Jesus made it clear that a liar is someone who speaks from his own nature. In one place Jesus said that those who speak from themselves seek their own glory; but in another place Jesus told the Pharisees that they spoke from the lying nature of their father the devil. “You are of your father the devil, and you want to do the desires of your father. WHENEVER HE SPEAKS A LIE, HE SPEAKS FROM HIS OWN NATURE, for he is a liar and the father of lies” (John 8:44).

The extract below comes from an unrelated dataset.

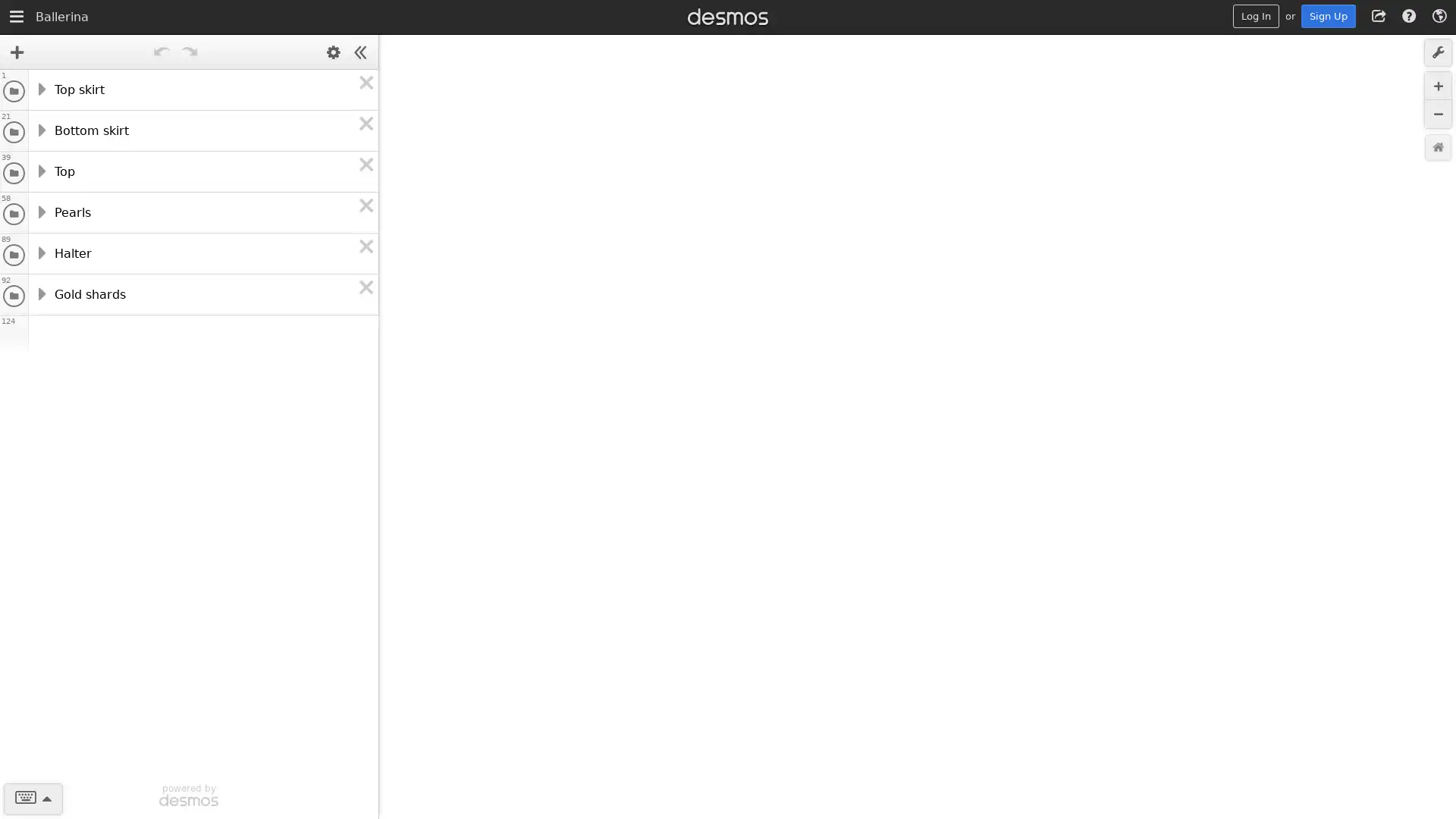 The width and height of the screenshot is (1456, 819). Describe the element at coordinates (61, 30) in the screenshot. I see `Ballerina` at that location.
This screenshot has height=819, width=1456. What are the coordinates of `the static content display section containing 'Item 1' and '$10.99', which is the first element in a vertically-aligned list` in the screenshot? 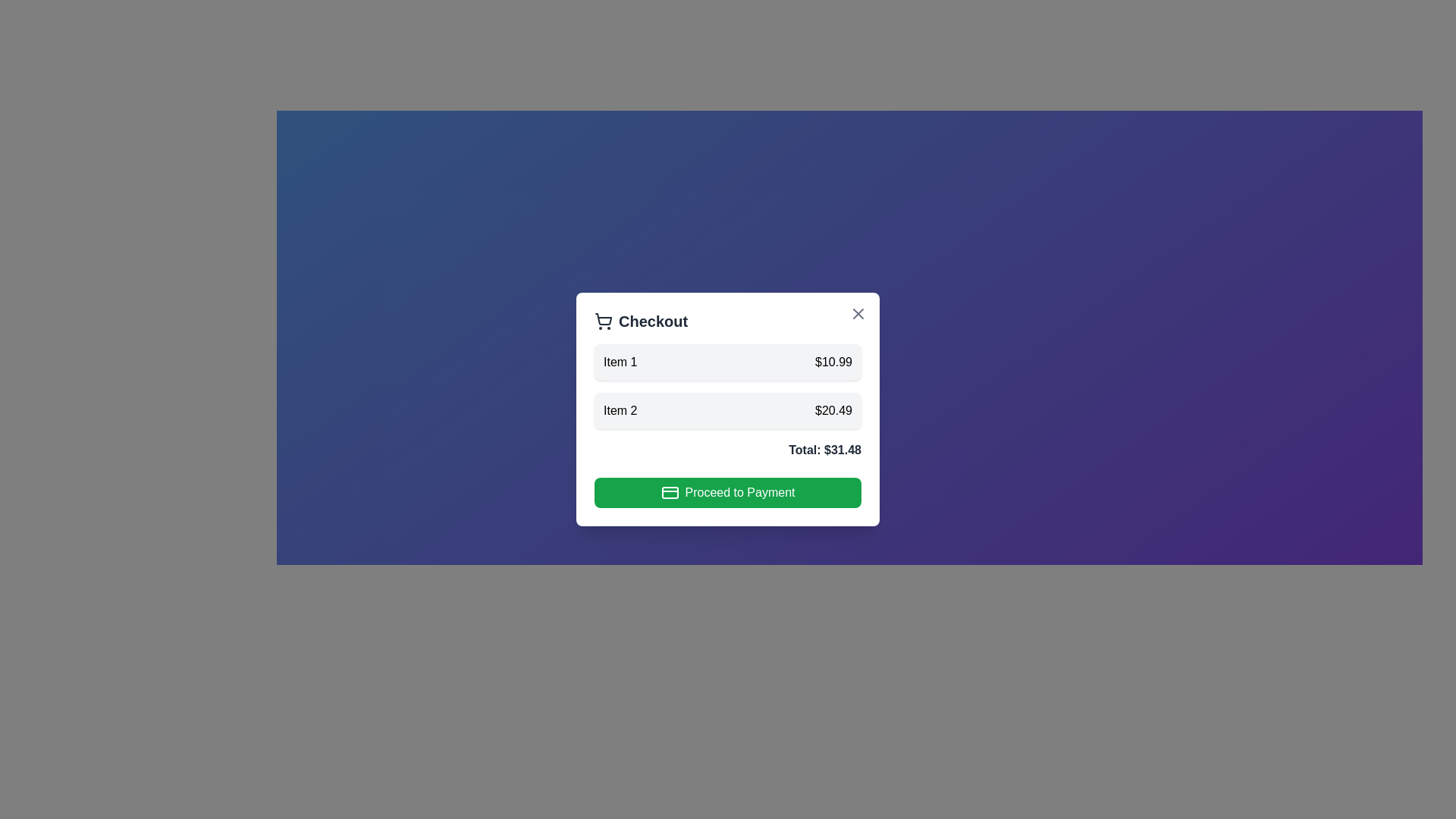 It's located at (728, 362).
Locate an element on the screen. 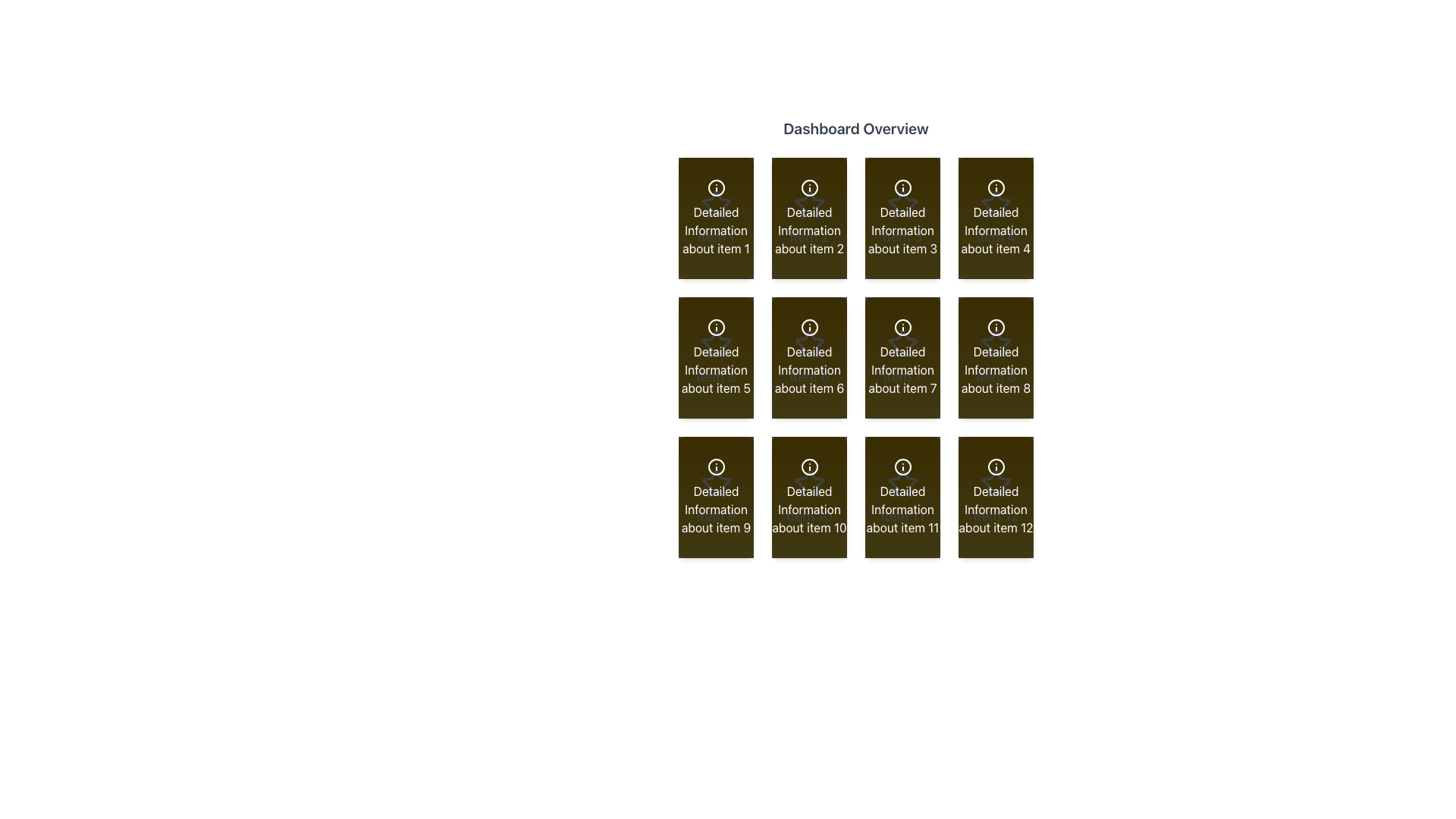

We must discern deeper than words or wonders, even deeper than humanly perceptible. A liar is not a liar because he occasionally misspeaks or gets facts wrong. Anyone can and does that. No, a liar is someone off-center from his created purpose, someone expressing himself in both word and deed from that false premise. He is dispositionally off-kilter; he speaks from his fallen nature. Fallen man before redemption is a liar, “off-center from his created purpose.” Thus scripture describes man thusly, “Men of low degree are emptiness and men of high degree are A LIE AND A DELUSION. In the balances they go up; they are together lighter than a breath" (Psalm 62:9). Additionally, because a liar hates truth, DECEPTION is inevitable.
As T. Austin Sparks observed, “The great apostasy of the last days will have as its ground an absence of genuine love for the truth for its own sake. A craving for the demonstrations, sensations, manifestations, and then the satanic production of an imitation apostolicalism with power, and signs and lying wonders will create such a strong delusion that ‘if it were possible even the elect would be deceived’ (Matthew 24:24).”
THE NATURE OF DECEPTION is darkness disguised as light. As THE prime example, Satan—the father of lies and prince of darkness—masquerades as an angel of light. Also, the “imitation apostolicalism” Sparks spoke of is “in accord with the activity of Satan” (2 Thessalonians 2:9)—but what came first, the activity of Satan or unprovoked unbelief? To not believe the truth concerning Jesus Christ is no small matter, satanically influenced or not. In fact, God, who knows the hearts of all men, judges those who fail to love and believe truth harshly. He unleashes Satan and “All the DECEPTION of wickedness for those who perish, because they did not receive the love of the truth so as to be saved. For this reason God will send upon them a DELUDING influence so that they will believe what is false, in order that they all may be judged who did not believe the truth” (2 Thessalonians 2:10-11).